Problem – From the listing below, pull out every line where the string "computer" appears.

(Exercise data begins)

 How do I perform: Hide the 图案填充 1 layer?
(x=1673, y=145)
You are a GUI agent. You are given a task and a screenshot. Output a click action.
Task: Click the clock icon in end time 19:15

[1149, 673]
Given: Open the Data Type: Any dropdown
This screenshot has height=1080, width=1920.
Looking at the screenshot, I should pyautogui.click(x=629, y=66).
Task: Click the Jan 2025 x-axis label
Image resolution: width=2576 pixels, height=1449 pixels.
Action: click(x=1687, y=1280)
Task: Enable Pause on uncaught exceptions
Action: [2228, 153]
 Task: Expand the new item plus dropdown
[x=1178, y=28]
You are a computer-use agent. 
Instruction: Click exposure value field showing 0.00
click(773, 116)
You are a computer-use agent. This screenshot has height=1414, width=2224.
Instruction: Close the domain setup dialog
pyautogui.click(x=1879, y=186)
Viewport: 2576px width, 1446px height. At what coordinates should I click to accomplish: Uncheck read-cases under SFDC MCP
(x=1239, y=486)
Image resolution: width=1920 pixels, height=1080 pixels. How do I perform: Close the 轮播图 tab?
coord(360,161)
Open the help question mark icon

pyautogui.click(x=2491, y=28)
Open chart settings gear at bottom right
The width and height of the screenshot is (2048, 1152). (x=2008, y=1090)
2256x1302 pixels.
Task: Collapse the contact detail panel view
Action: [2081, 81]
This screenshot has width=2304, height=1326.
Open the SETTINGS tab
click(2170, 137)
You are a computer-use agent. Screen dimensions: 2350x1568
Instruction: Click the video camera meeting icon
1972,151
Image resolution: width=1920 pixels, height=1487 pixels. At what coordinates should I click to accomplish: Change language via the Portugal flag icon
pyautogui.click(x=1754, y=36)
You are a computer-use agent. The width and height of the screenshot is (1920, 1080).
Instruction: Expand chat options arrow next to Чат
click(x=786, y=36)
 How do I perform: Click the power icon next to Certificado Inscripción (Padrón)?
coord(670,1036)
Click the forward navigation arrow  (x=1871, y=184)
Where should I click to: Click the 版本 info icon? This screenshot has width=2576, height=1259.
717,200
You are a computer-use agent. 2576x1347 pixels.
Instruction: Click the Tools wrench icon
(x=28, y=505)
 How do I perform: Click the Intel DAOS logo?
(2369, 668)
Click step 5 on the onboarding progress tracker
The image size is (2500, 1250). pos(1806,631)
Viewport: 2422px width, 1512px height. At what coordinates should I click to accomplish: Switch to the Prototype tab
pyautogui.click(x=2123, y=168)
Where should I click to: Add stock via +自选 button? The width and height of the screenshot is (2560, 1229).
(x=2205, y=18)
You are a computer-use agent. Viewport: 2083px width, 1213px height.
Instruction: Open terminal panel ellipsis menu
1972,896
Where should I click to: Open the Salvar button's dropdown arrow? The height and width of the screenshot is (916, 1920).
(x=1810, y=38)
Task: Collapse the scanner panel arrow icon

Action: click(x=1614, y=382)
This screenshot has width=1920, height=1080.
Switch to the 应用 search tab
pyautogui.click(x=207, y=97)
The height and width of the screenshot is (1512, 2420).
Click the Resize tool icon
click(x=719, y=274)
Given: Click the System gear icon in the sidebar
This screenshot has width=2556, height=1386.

(Exercise data ends)

Response area –
You are a computer-use agent. 
You are a computer-use agent. This screenshot has height=1414, width=2224.
You are a computer-use agent. Screen dimensions: 2350x1568
You are a computer-use agent. The width and height of the screenshot is (1920, 1080).
You are a computer-use agent. 2576x1347 pixels.
You are a computer-use agent. Viewport: 2083px width, 1213px height.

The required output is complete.